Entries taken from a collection

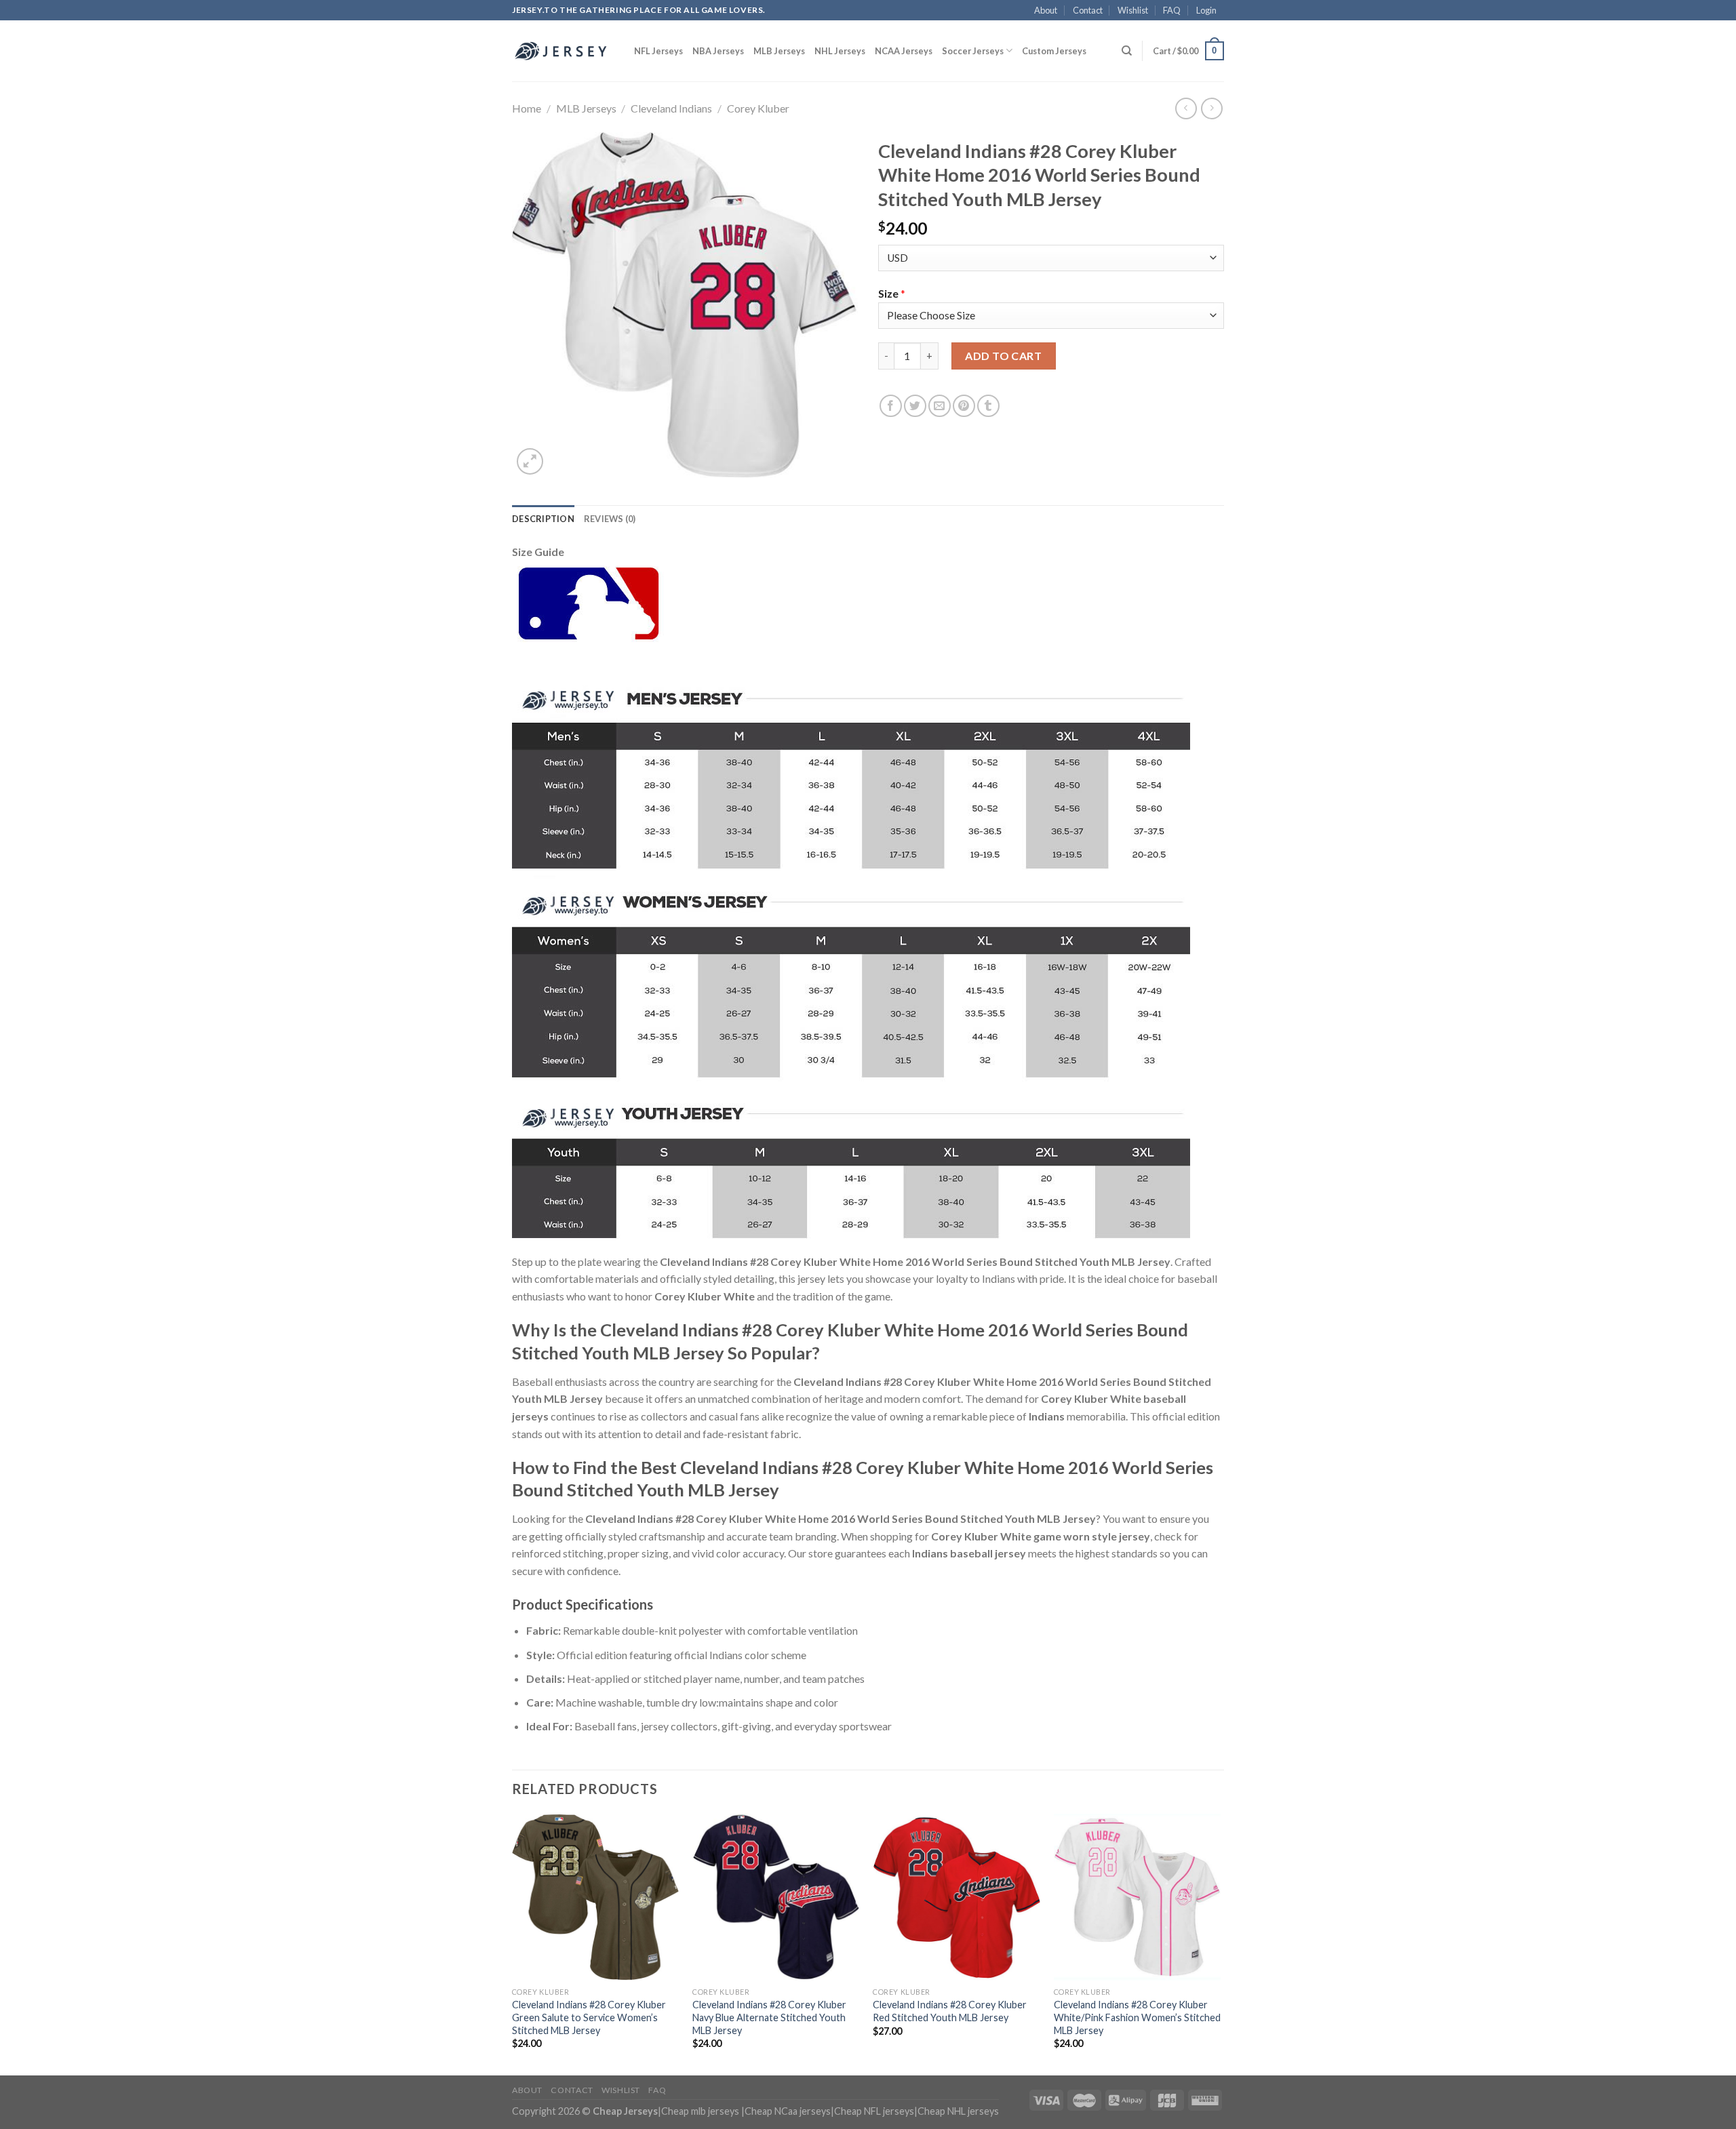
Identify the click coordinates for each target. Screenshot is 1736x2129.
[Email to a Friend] (939, 406)
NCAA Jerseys (903, 50)
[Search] (1127, 51)
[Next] (1220, 1943)
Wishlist (1133, 10)
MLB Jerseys (779, 50)
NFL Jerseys (658, 50)
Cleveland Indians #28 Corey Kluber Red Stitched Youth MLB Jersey (950, 2011)
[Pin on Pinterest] (964, 406)
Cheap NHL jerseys (958, 2111)
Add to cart (1003, 355)
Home (526, 108)
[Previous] (512, 1943)
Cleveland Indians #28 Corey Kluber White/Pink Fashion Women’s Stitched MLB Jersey (1137, 2017)
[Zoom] (530, 461)
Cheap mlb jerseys (700, 2111)
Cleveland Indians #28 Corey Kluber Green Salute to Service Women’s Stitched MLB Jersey (589, 2017)
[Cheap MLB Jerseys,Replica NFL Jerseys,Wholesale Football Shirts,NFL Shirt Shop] (563, 51)
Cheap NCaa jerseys (788, 2111)
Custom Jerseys (1054, 50)
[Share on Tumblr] (988, 406)
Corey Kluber (758, 108)
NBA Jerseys (718, 50)
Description (543, 518)
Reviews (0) (610, 518)
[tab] (543, 518)
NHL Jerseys (839, 50)
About (1045, 10)
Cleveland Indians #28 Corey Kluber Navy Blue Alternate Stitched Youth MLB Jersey (769, 2017)
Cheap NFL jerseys (874, 2111)
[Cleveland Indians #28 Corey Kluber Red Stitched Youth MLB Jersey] (956, 1897)
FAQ (1172, 10)
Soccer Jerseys (973, 50)
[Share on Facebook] (891, 406)
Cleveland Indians (671, 108)
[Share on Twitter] (915, 406)
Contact (1088, 10)
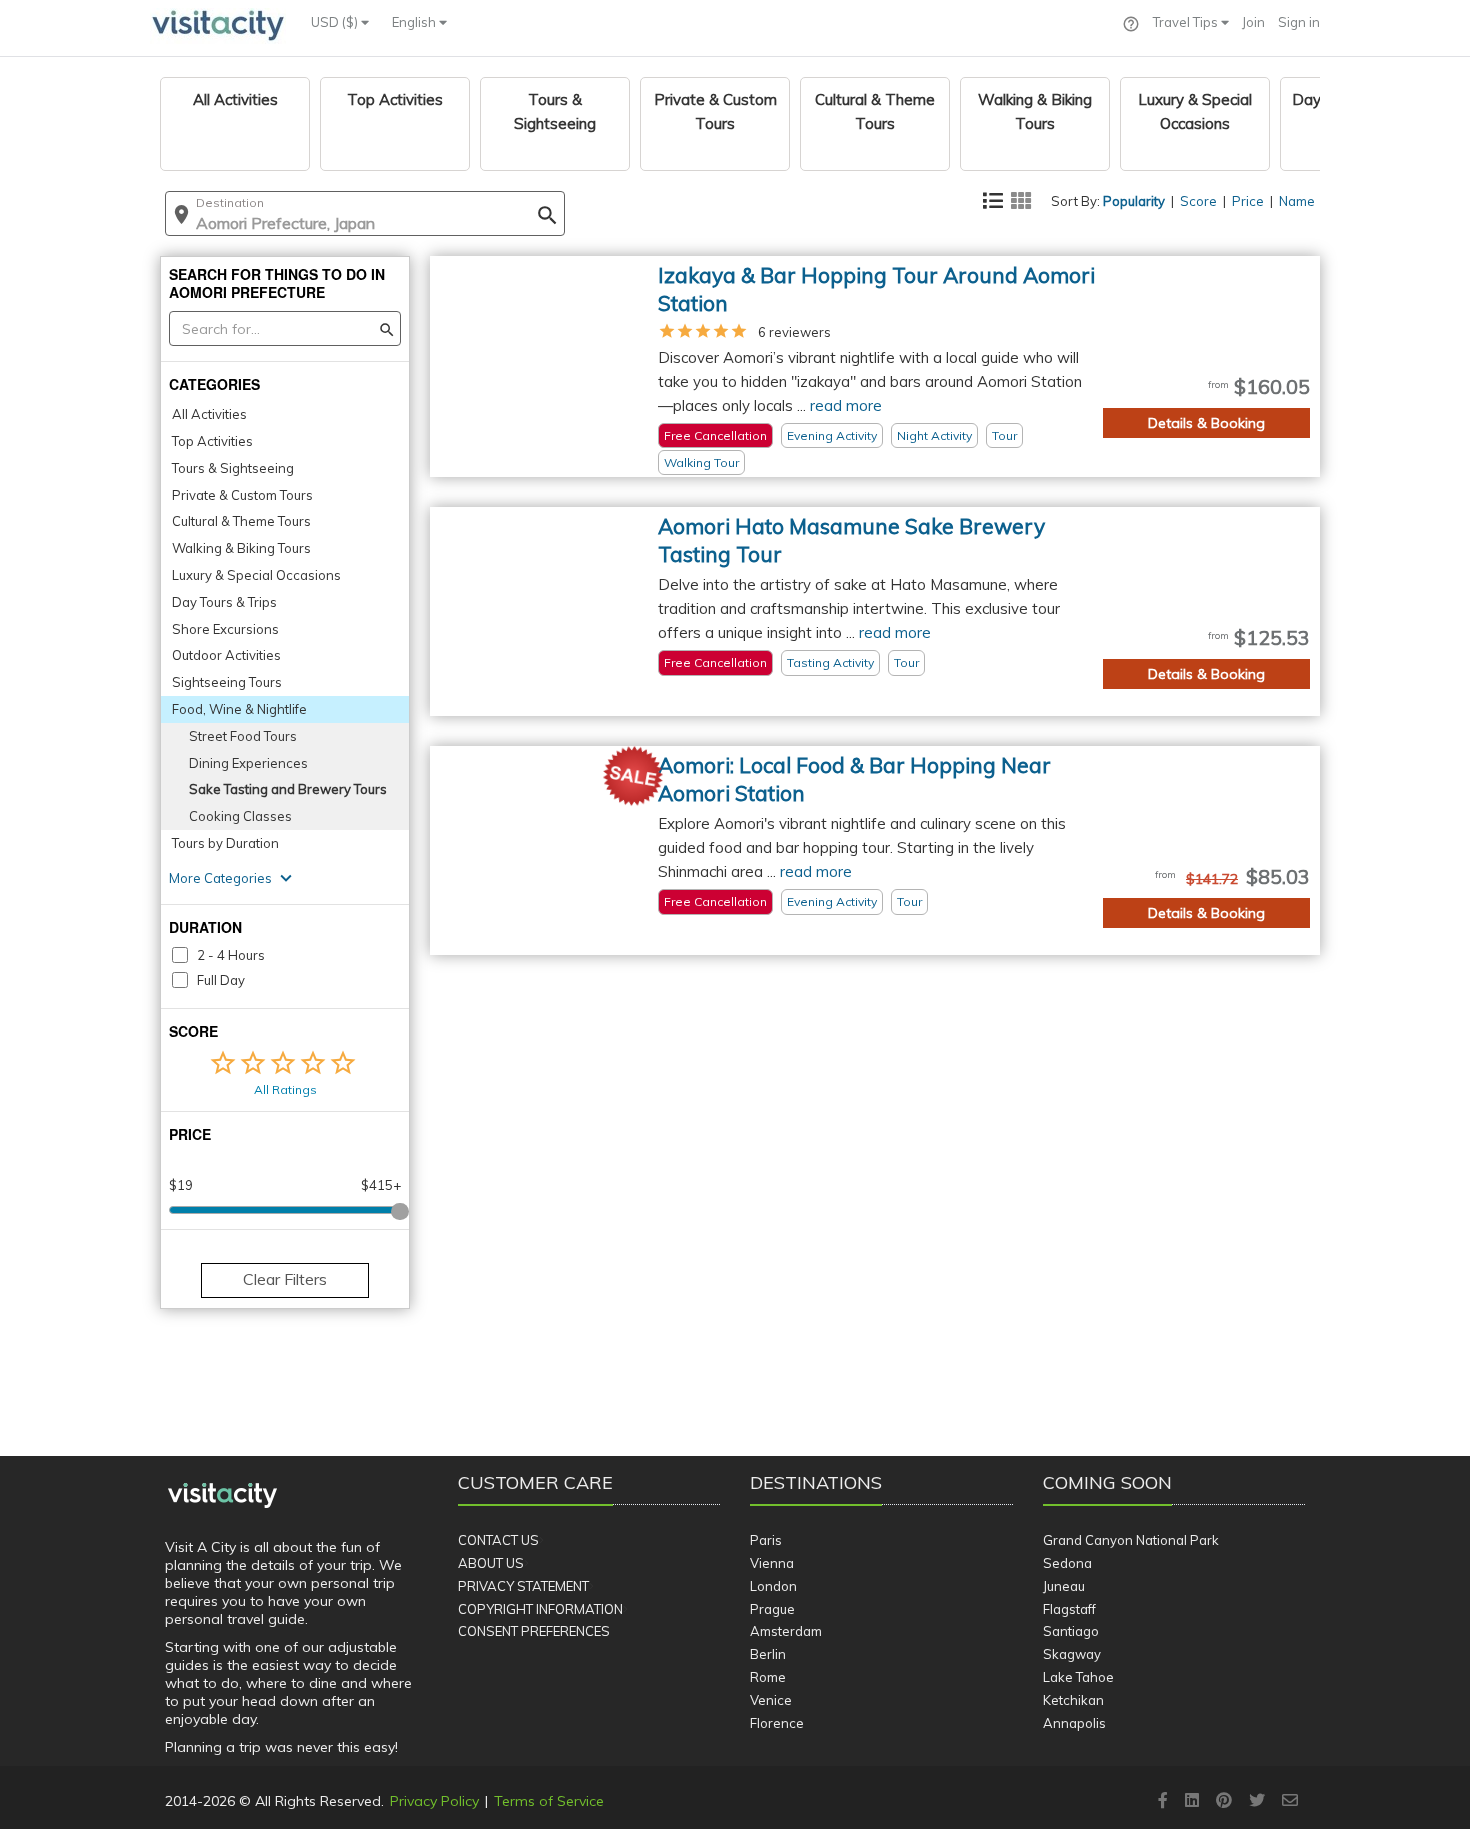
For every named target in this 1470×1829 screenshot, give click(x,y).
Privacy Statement (523, 1586)
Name (1297, 201)
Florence (777, 1723)
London (773, 1586)
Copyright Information (540, 1609)
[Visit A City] (222, 1496)
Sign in (1299, 22)
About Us (491, 1563)
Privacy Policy (434, 1801)
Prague (772, 1609)
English (415, 22)
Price (1248, 201)
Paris (766, 1540)
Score (1198, 201)
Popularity (1134, 201)
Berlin (768, 1654)
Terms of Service (549, 1801)
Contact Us (498, 1540)
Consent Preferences (534, 1631)
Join (1253, 22)
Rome (768, 1677)
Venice (771, 1700)
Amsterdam (786, 1631)
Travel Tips (1187, 22)
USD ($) (336, 22)
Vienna (772, 1563)
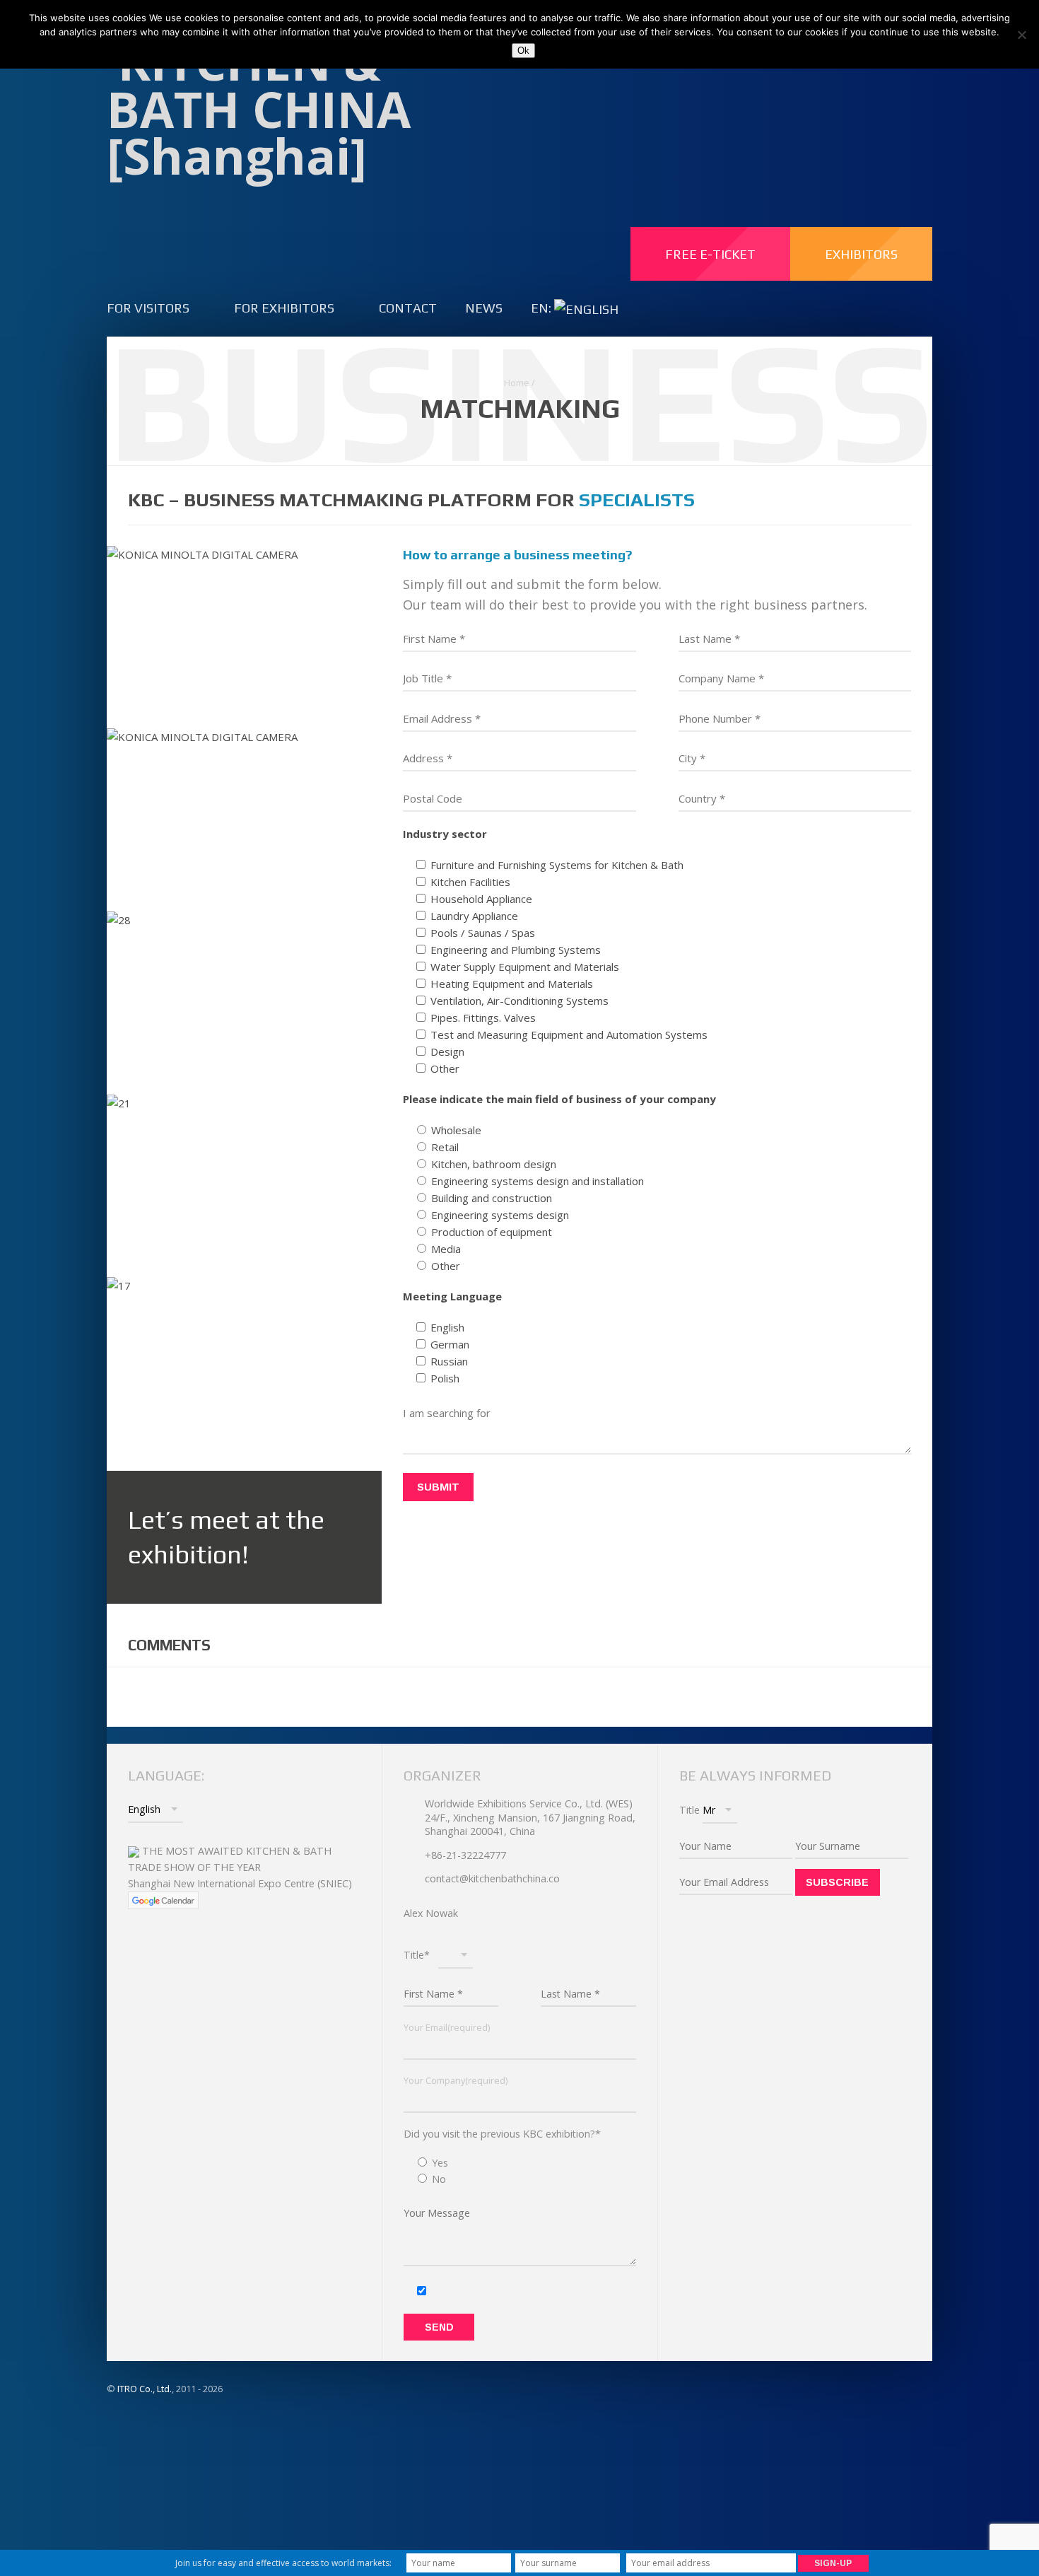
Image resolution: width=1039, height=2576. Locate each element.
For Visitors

→ WHAT THE EXERCISE ASKS
Repeat exactly the lines from the one containing "Consent Preferences (534, 1631)" to the last line of the data above, both included, and write no pictures into the copy.

→ TASK OUTPUT
Consent Preferences (534, 1631)
Join (1253, 22)
Rome (768, 1677)
Venice (771, 1700)
Amsterdam (786, 1631)
Travel Tips (1187, 22)
USD ($) (336, 22)
Vienna (772, 1563)
Image resolution: width=1039, height=2576. Locate each element.
For Visitors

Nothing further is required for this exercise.